Direction:
Rewrite the entries starting with the line containing "US-Import (367, 1504)" and going on through the line containing "Global [button] (1142, 32)", changing "FCBD" to "Free Comic Book Day" and keeping everything else the same. Leave the pictures out of your answer.

Data in this exercise:
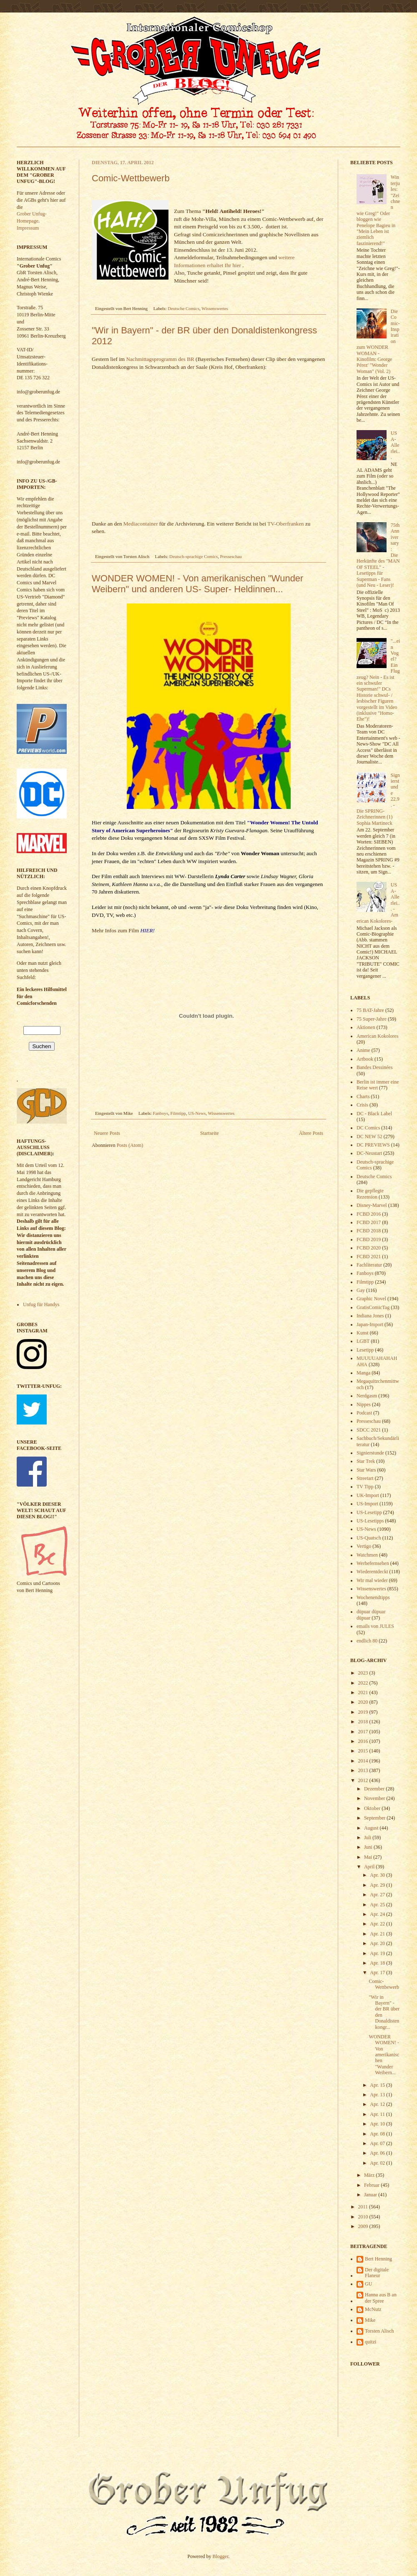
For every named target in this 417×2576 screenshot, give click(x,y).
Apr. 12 (378, 2104)
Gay (361, 1290)
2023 (363, 1673)
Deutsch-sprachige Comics (193, 556)
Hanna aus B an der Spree (381, 2297)
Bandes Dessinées (374, 1067)
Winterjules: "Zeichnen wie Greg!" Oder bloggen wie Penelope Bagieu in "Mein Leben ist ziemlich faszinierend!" (378, 210)
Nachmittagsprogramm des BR (160, 359)
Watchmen (367, 1555)
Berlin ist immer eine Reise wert (378, 1085)
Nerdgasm (367, 1396)
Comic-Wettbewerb (131, 178)
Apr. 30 (378, 1875)
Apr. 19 (378, 1953)
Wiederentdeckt (372, 1572)
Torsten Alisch (379, 2331)
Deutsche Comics (183, 308)
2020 (363, 1702)
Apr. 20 (378, 1943)
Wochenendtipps (373, 1597)
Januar (371, 2195)
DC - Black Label (374, 1114)
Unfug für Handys (41, 1304)
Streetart (365, 1478)
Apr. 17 (378, 1972)
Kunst (363, 1333)
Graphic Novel (371, 1299)
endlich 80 (367, 1641)
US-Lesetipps (370, 1521)
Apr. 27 (378, 1895)
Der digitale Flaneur (377, 2272)
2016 (363, 1741)
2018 (363, 1722)
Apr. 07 (378, 2143)
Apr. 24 (378, 1914)
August (372, 1828)
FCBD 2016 (369, 1214)
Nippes (364, 1404)
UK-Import (368, 1495)
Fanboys (160, 1113)
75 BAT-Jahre (370, 1010)
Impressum (28, 228)
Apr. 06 (378, 2153)
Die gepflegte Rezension (370, 1193)
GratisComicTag (373, 1307)
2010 (363, 2217)
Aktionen (366, 1027)
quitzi (370, 2342)
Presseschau (231, 556)
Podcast (364, 1413)
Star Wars (366, 1470)
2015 (363, 1751)
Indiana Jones (370, 1316)
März (370, 2175)
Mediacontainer (140, 524)
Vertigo (364, 1546)
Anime (363, 1050)
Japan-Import (370, 1324)
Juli (368, 1837)
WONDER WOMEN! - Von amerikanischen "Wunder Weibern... (384, 2054)
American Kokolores (377, 1036)
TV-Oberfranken (285, 524)
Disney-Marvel (372, 1205)
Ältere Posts (311, 1133)
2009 (363, 2226)
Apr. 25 (378, 1905)
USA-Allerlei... (395, 445)
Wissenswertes (214, 308)
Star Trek (366, 1461)
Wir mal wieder (372, 1580)
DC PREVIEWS (373, 1145)
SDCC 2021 (369, 1430)
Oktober (373, 1808)
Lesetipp (365, 1350)
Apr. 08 (378, 2134)
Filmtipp (178, 1113)
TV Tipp (365, 1487)
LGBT (363, 1341)
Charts (363, 1096)
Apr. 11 (378, 2114)
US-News (197, 1113)
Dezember (375, 1789)
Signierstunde (370, 1453)
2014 (363, 1761)
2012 (363, 1780)
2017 (363, 1732)
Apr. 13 (378, 2095)
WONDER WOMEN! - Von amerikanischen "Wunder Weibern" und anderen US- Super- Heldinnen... (197, 583)
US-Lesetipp (369, 1512)
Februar (372, 2185)
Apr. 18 (378, 1963)
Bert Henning (378, 2259)
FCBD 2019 (369, 1239)
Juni (369, 1847)
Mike (370, 2320)
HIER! (147, 930)
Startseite (209, 1133)
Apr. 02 (378, 2163)
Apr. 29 (378, 1885)
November (375, 1798)
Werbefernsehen (373, 1563)
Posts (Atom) (130, 1145)
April (370, 1867)
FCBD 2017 (369, 1222)
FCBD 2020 (369, 1248)
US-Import (367, 1504)
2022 (363, 1683)
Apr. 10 (378, 2124)
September (375, 1818)
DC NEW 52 (369, 1136)
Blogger (221, 2556)
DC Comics (368, 1128)
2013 (363, 1770)
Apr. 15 (378, 2085)
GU (368, 2284)
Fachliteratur (369, 1265)
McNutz (373, 2309)
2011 (363, 2207)
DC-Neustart (369, 1153)
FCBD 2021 (369, 1256)
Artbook (365, 1059)
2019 (363, 1712)
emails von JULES (375, 1626)
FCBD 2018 (369, 1231)
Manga (363, 1373)
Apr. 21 (378, 1934)
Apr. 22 (378, 1924)
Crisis (362, 1105)
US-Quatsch (369, 1538)
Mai (368, 1857)
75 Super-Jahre (372, 1019)
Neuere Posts (107, 1133)
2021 (363, 1692)
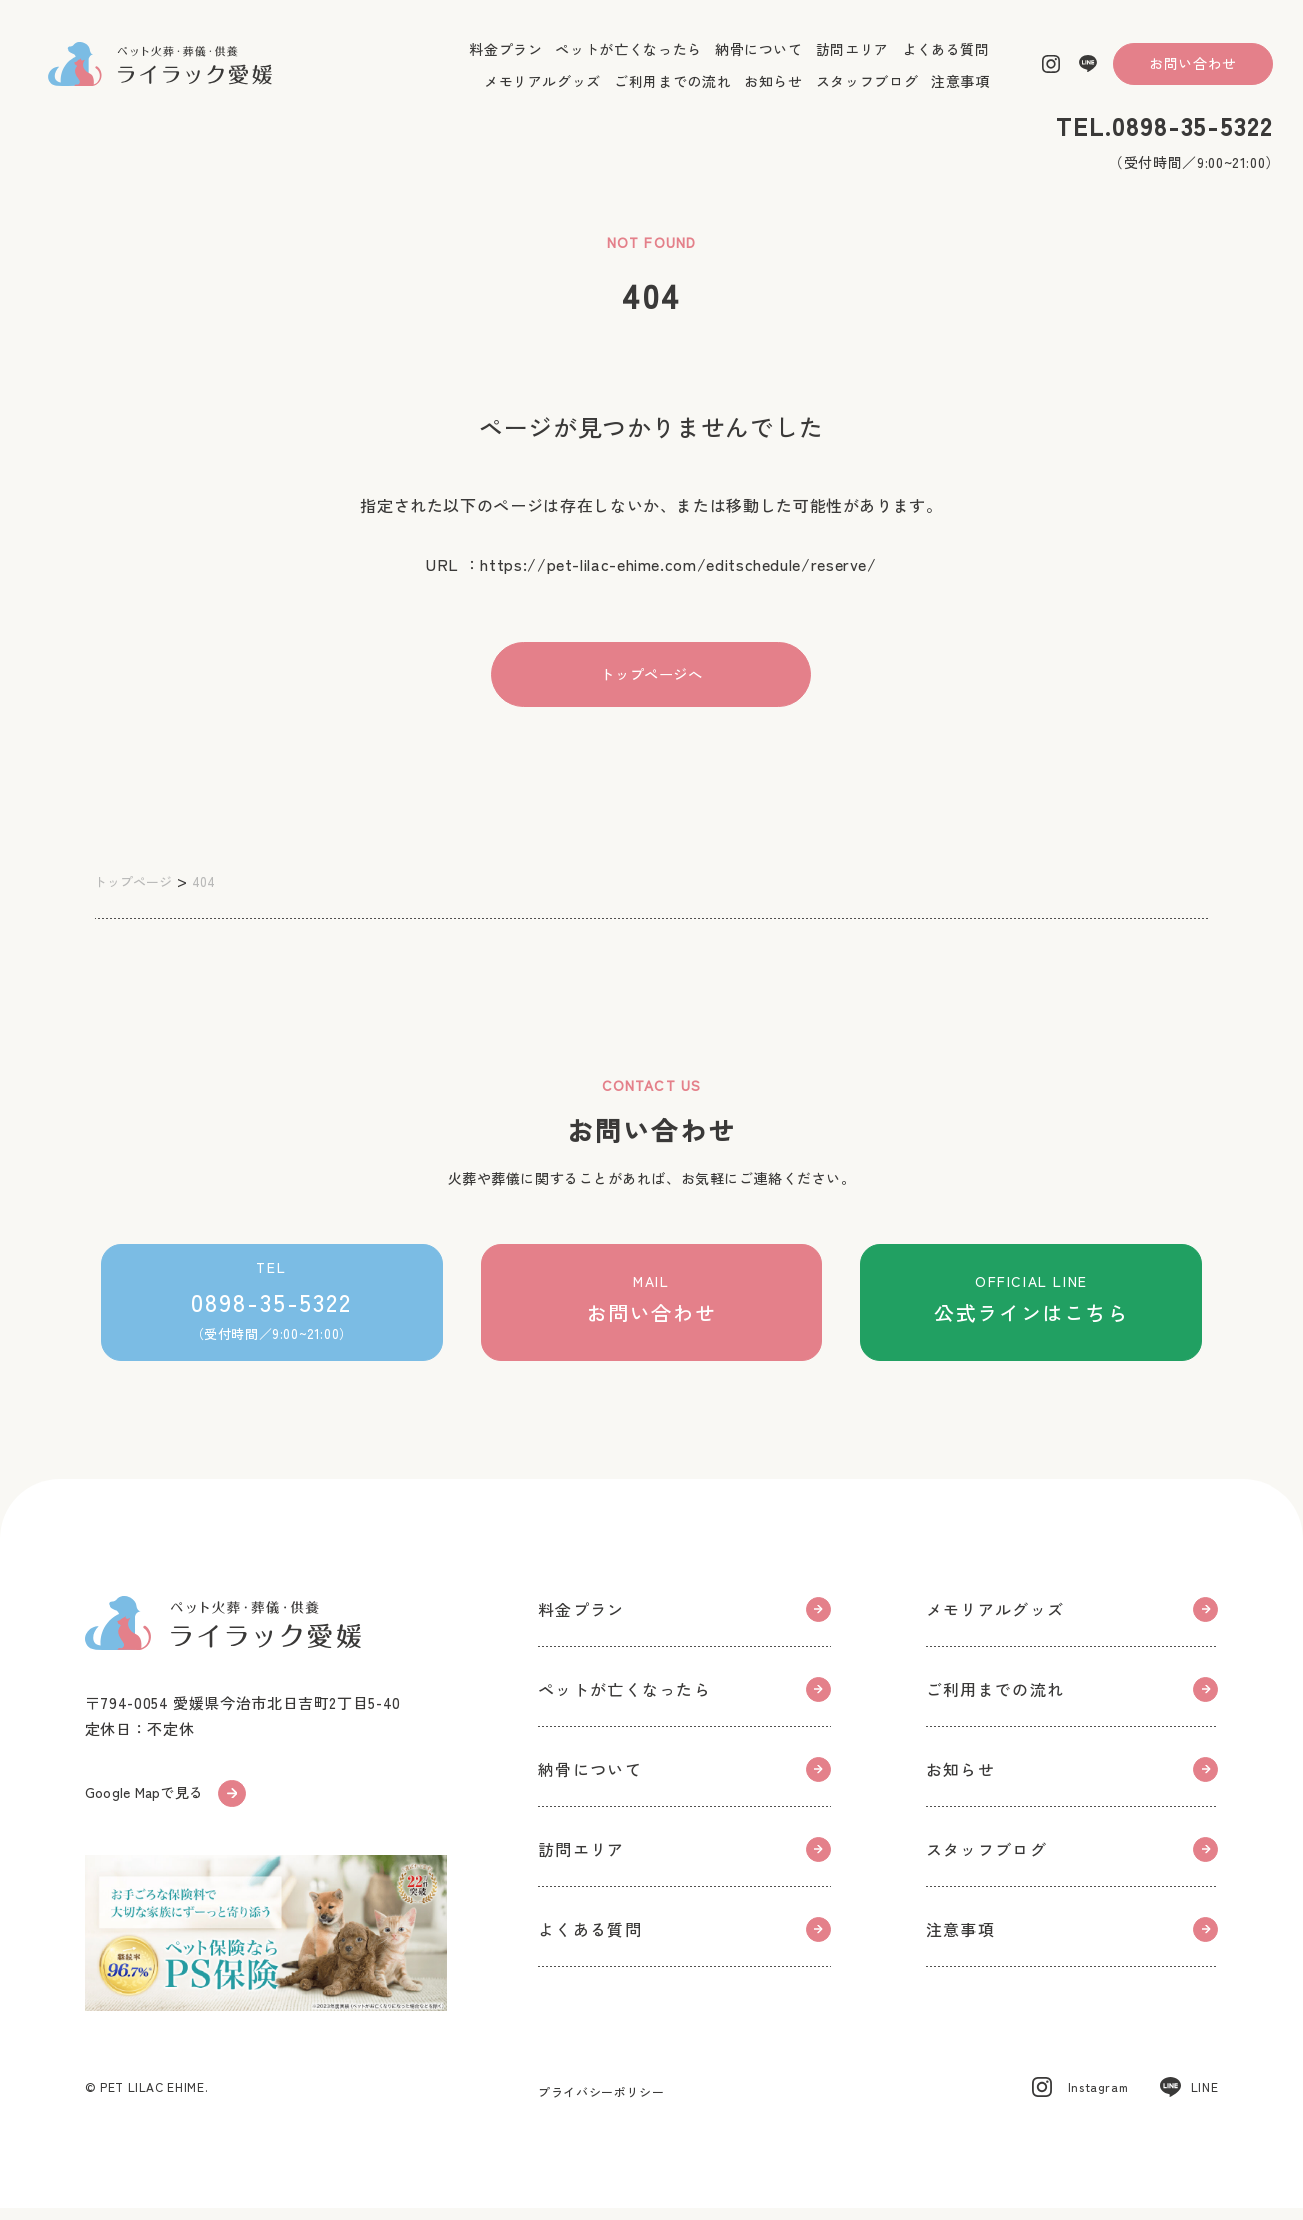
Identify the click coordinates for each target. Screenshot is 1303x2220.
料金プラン (505, 60)
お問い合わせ (1193, 74)
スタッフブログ (867, 92)
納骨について (759, 60)
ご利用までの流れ (672, 92)
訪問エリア (852, 60)
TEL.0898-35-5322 (1164, 136)
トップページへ (651, 675)
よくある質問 (946, 60)
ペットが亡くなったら (628, 60)
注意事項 (960, 92)
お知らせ (773, 92)
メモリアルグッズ (542, 92)
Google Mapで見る (171, 1802)
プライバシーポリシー (601, 2103)
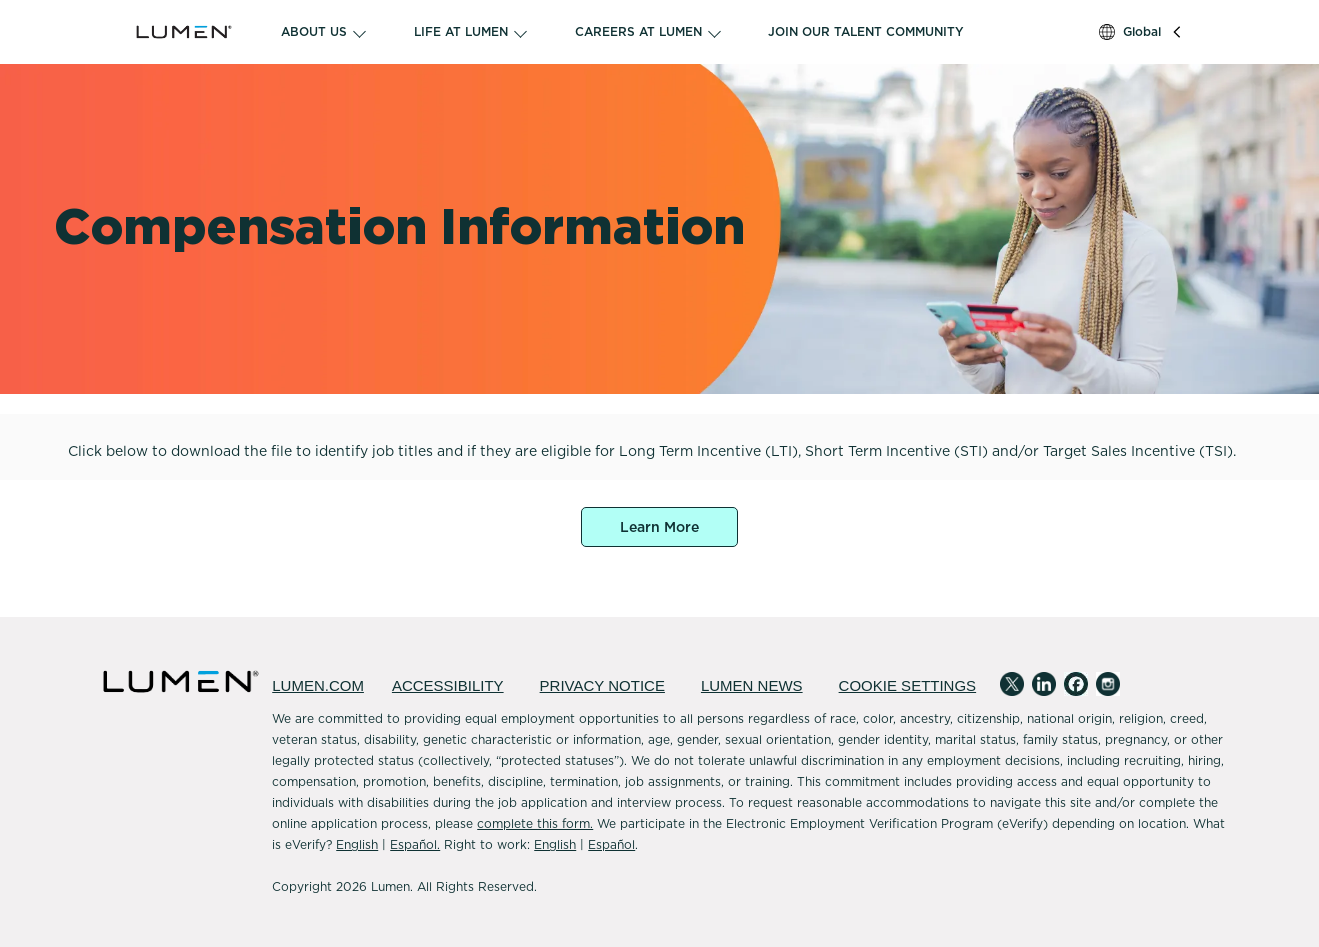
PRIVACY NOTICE (602, 685)
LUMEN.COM (318, 685)
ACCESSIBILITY (448, 685)
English (357, 844)
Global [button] (1142, 32)
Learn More (659, 527)
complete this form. (535, 823)
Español (611, 844)
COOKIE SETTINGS (908, 685)
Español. (415, 844)
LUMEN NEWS (752, 685)
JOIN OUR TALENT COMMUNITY (866, 31)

Task output:
US-Import (367, 1504)
2022 (363, 1683)
Apr. 10 (378, 2124)
September (375, 1818)
DC NEW 52 (369, 1136)
Blogger (221, 2556)
DC Comics (368, 1128)
2013 (363, 1770)
Apr. 15 (378, 2085)
GU (368, 2284)
Fachliteratur (369, 1265)
McNutz (373, 2309)
2011 (363, 2207)
DC-Neustart (369, 1153)
Free Comic Book Day 2021 (369, 1256)
Artbook (365, 1059)
2019 (363, 1712)
emails von JULES (375, 1626)
Free Comic Book Day 2018 (369, 1231)
Manga (363, 1373)
Apr. 21 (378, 1934)
Apr. 22 (378, 1924)
Crisis (362, 1105)
US-Quatsch (369, 1538)
Mai (368, 1857)
75 Super-Jahre (372, 1019)
Neuere Posts (107, 1133)
2021 (363, 1692)
Identify the click coordinates for each target. Screenshot is 1303x2220.
料金プラン (505, 60)
お問い合わせ (1193, 74)
スタッフブログ (867, 92)
納骨について (759, 60)
ご利用までの流れ (672, 92)
訪問エリア (852, 60)
TEL.0898-35-5322 (1164, 136)
トップページへ (651, 675)
よくある質問 (946, 60)
ペットが亡くなったら (628, 60)
注意事項 (960, 92)
お知らせ (773, 92)
メモリアルグッズ (542, 92)
Google Mapで見る (171, 1802)
プライバシーポリシー (601, 2103)
PRIVACY NOTICE (602, 685)
LUMEN.COM (318, 685)
ACCESSIBILITY (448, 685)
English (357, 844)
Global [button] (1142, 32)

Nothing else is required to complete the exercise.